Organzine which is composed of two or three strands twisted in opposite directions to each other. The first thread is ‘S' twisted at 550 - 700 twists per metre, the second ‘Z' twisted at 475 - 600 twists per metre.
Crepe which is composed of several threads given a strong twist of 2,000 - 3,500 twists per metre.
‘Ovalée' which is composed of 2 to 16 or more threads of raw silk, given a minimal torsion of 60 to 80 twists per metre.
Grenadine which is organdie milled twice or more times to give a very strong twist.
Cord made up of three strands each of several raw silk or silk waste threads twisted together in different directions.
Mouline made up of several raw silk or silk waste threads twisted together with a medium torsion.
Until the beginning of the 20th century silk was only dyed in hanks. Thanks to inventions made in the 19th and 20th centuries, it became possible to dye pieces once they had been woven.

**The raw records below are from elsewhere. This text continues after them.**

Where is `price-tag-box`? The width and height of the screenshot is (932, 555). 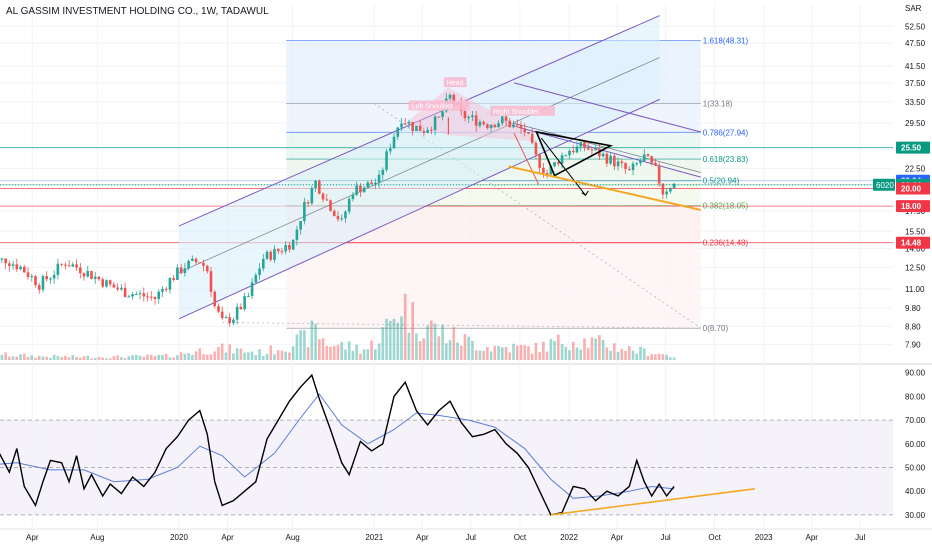
price-tag-box is located at coordinates (913, 188). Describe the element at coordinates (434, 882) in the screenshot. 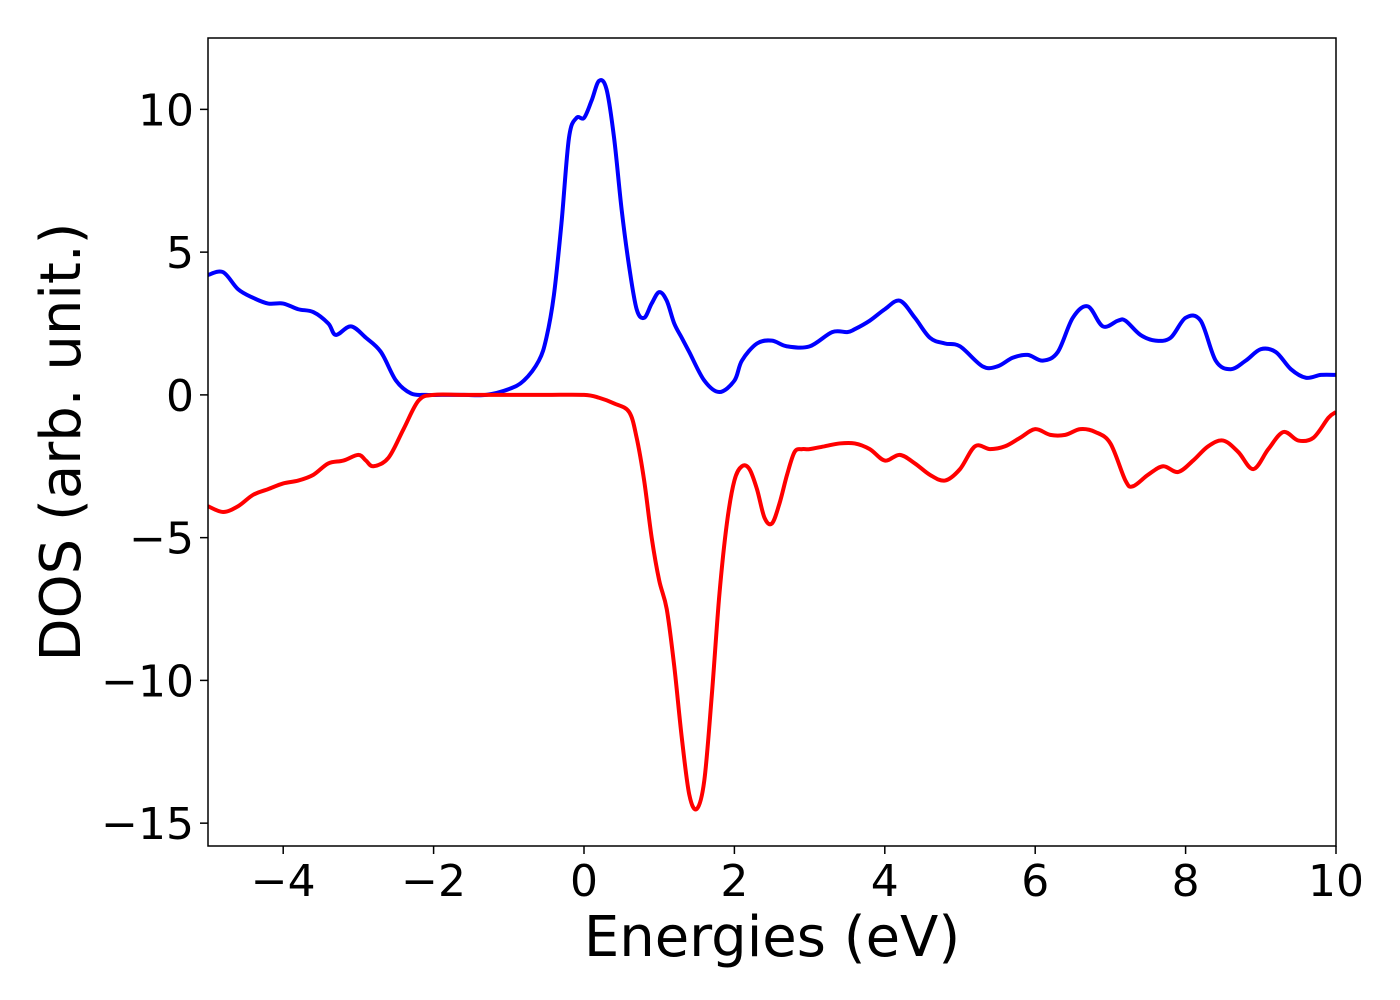

I see `x-tick-label: −2` at that location.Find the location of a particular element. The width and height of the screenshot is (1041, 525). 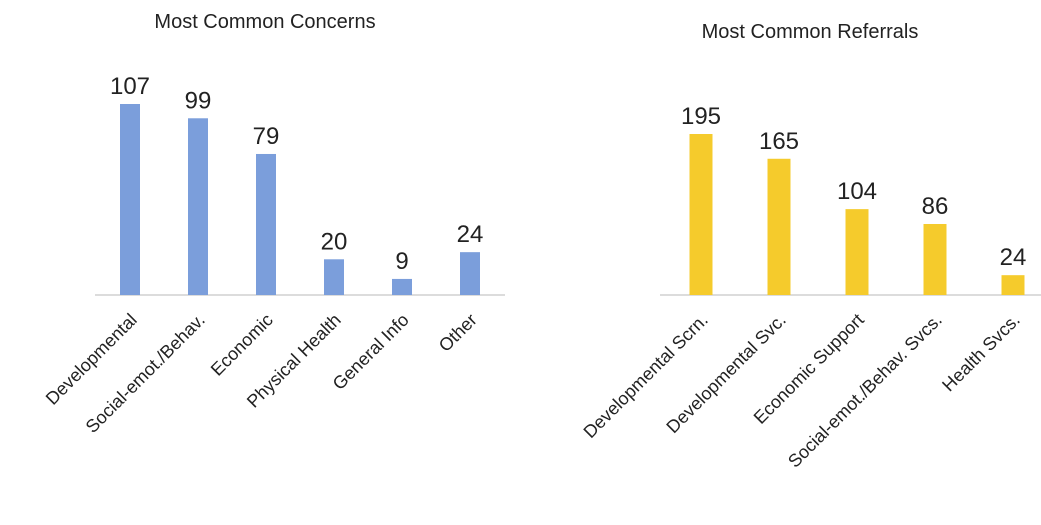

referrals-tick-label: Health Svcs. is located at coordinates (981, 353). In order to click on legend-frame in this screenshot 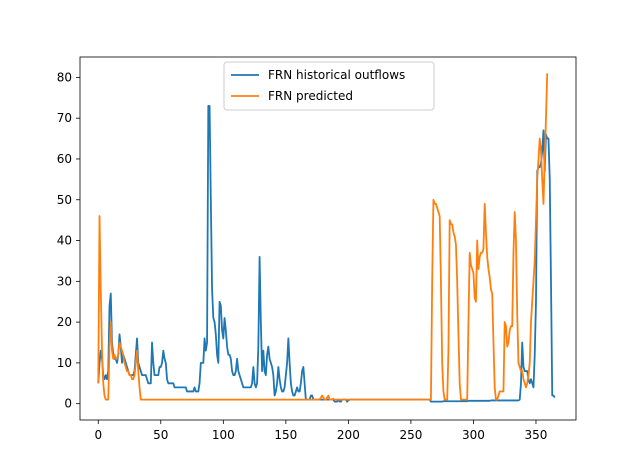, I will do `click(329, 86)`.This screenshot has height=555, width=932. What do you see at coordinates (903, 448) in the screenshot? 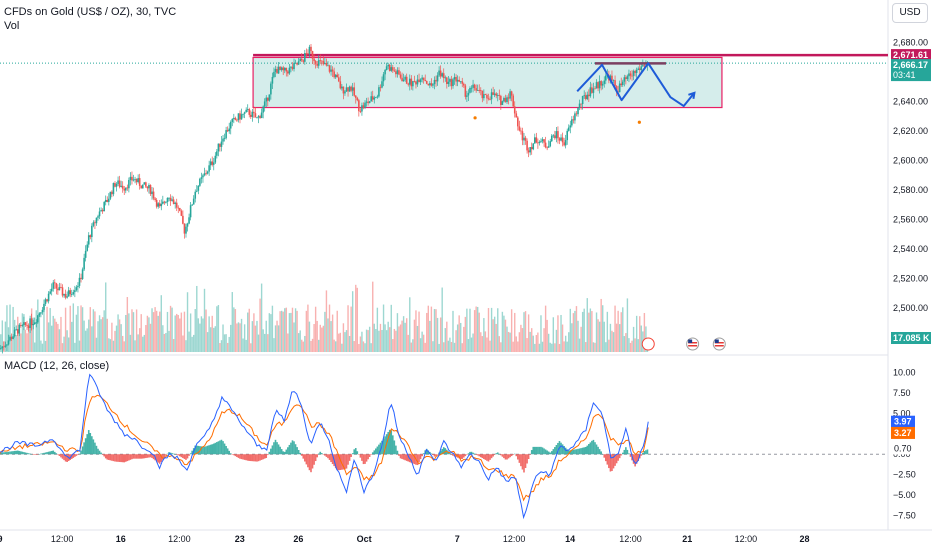
I see `histogram-value-tag-bg` at bounding box center [903, 448].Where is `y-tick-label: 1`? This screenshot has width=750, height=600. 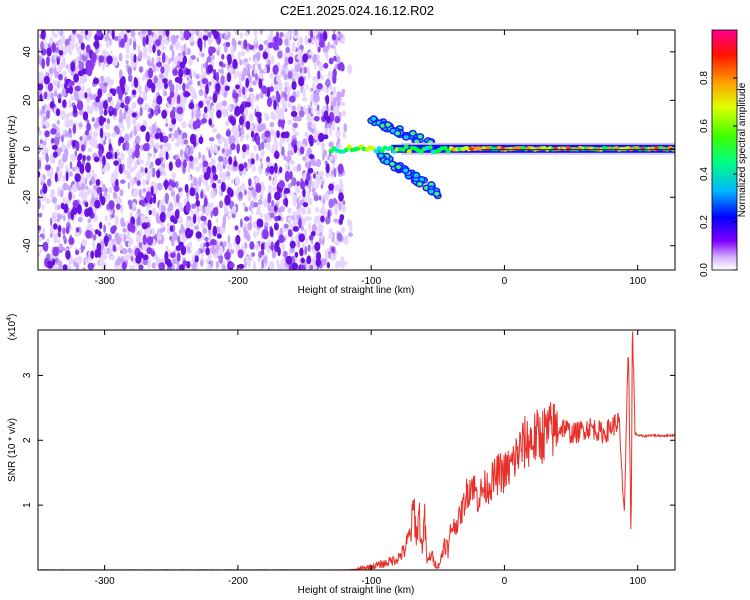 y-tick-label: 1 is located at coordinates (28, 505).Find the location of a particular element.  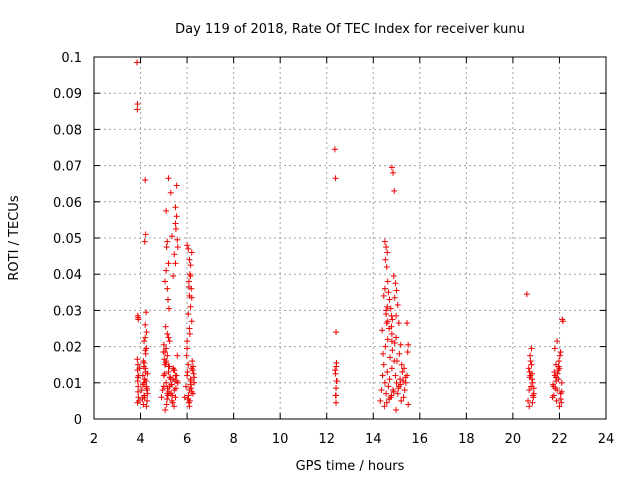

x-tick-label: 8 is located at coordinates (233, 440).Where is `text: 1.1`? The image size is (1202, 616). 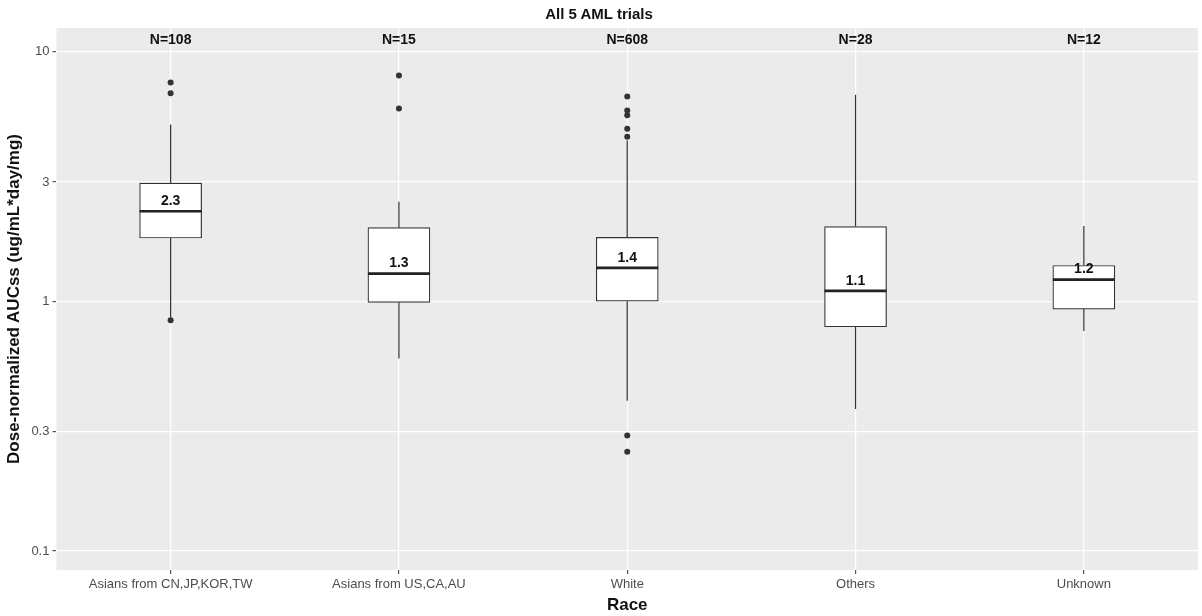
text: 1.1 is located at coordinates (856, 280).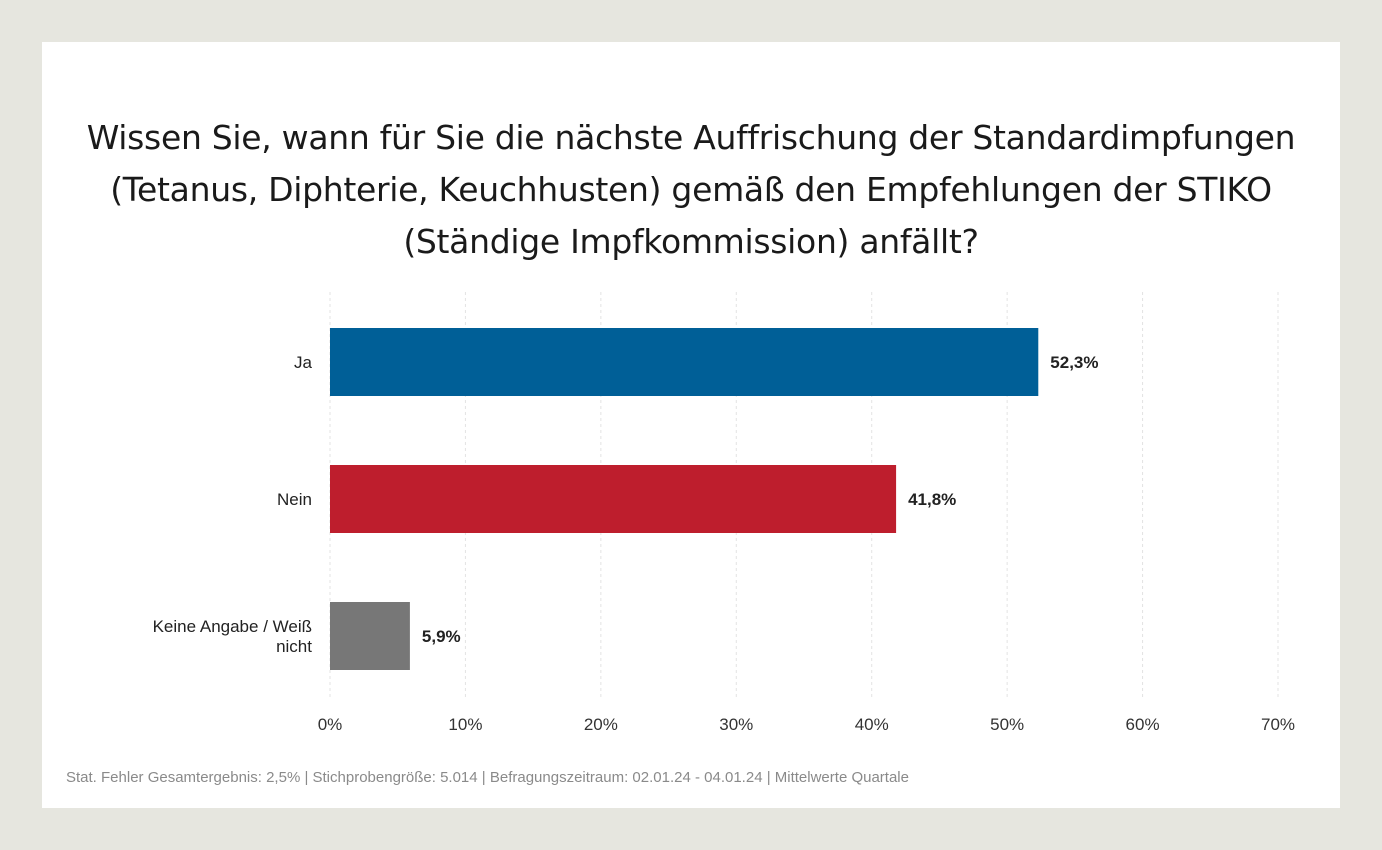  Describe the element at coordinates (465, 724) in the screenshot. I see `x-tick-label: 10%` at that location.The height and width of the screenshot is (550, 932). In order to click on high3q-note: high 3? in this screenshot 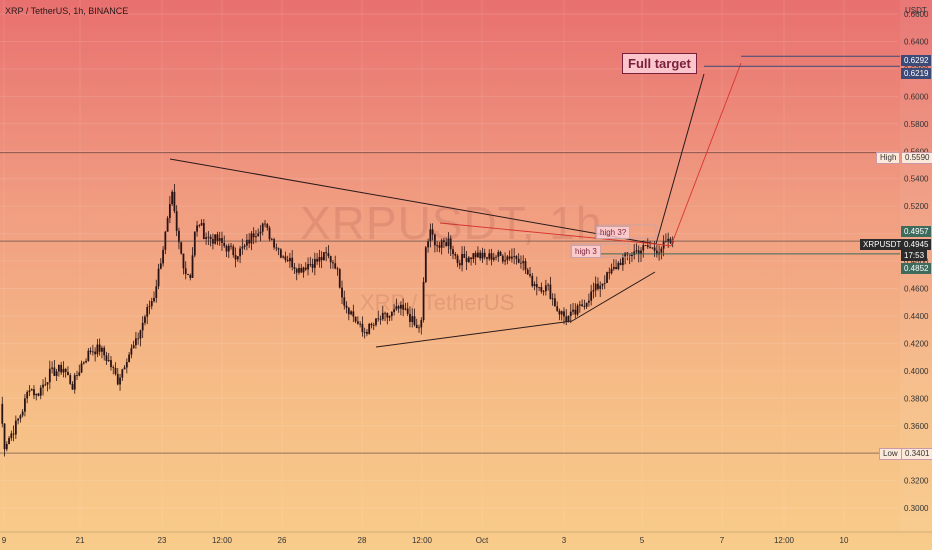, I will do `click(614, 232)`.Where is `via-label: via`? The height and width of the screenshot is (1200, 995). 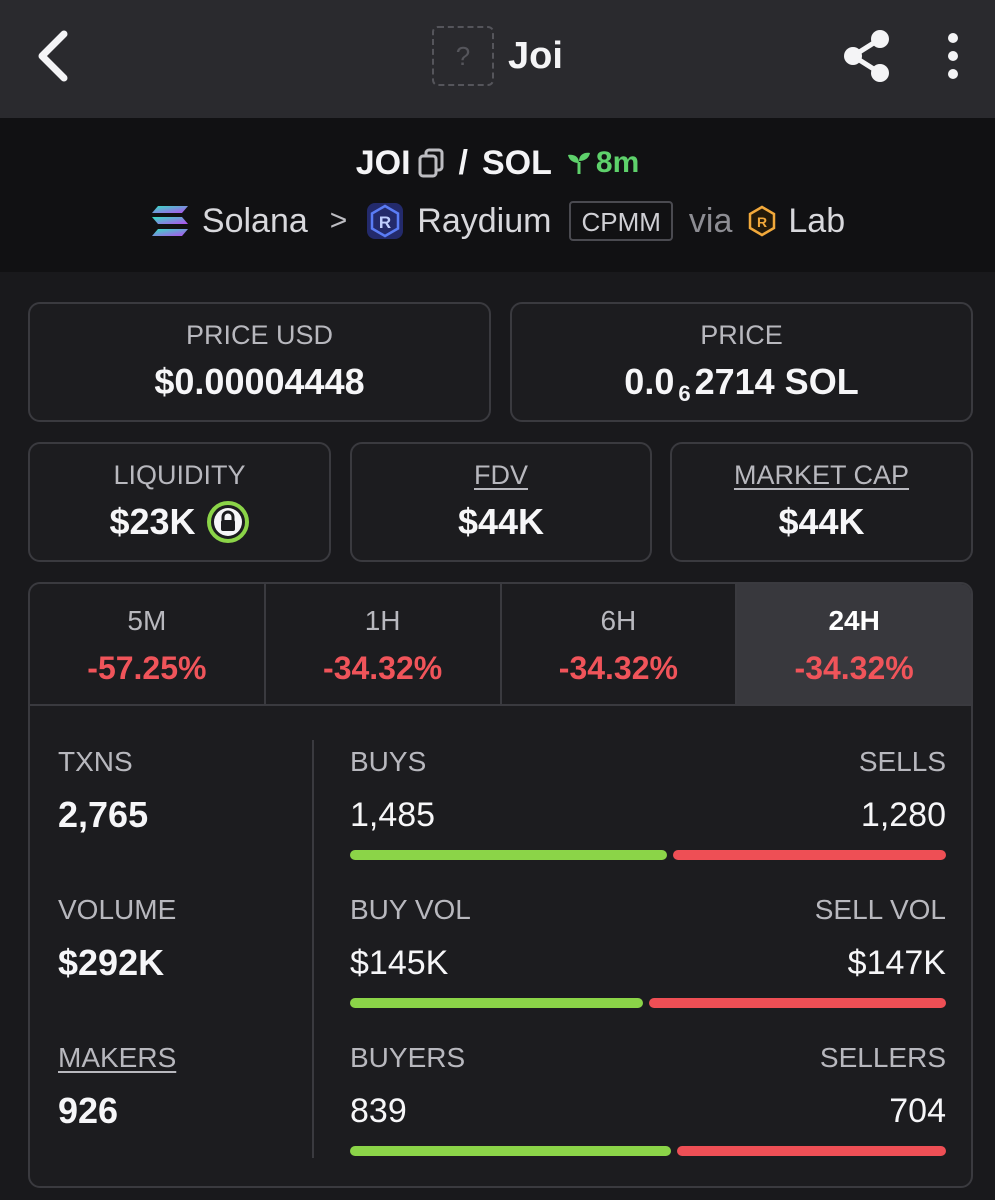
via-label: via is located at coordinates (710, 220).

Today, our silk threads for sewing, embroidery, canvas work and knitting are still dyed in hanks.
Silk thread, owing to its chemical properties has a great affinity for dyes. Nevertheless, it is particularly sensitive to water containing carbonates and magnesium salts. Water is one of the greatest problems for dyers in our current world, since it is not as uncontaminated as it was in the past.
Traditionally silk dyeing was carried out in copper vats heated by a brazier. The problem was to keep the vat at a constant temperature. The hanks of silk supported by wooden rods were plunged into the vat of dye by the dyer who turned them regularly so that they took the dye uniformly.
This method of dyeing in an open copper or stainless steel vat using wooden rods exists even today. Only the method of heating the vat has changed with the arrival of coal, oil or gas boilers.
However, the development of equipment means that now dyeing can take place in closed vats where the hanks are steeped in a constant heat.
Some threads, such as warping threads, poil d'Alais, organdie are dyed in an autoclave.
ISO standards correspond to domestic washing methods. ISO 1 corresponds to washing at 40 degrees Celsius with 5 grams per litre of Marseille soap for 30 minutes. ISO 3 corresponds to a 60 degree wash with 5 grams per litre of soda powder for 30 minutes.
For many years Au Ver A Soie has opted for very deep and vibrant colours for the second standard. Even though dyestuffs have made a great deal of progress and according to dyers no problem cannot be overcome, the fast dye does not exist. Considering the delicate nature of silk, the Commission for Technology and Research of the International Silk Secretariat in Lyon specifies that the washing temperature should not be more than 35 degrees Celsius.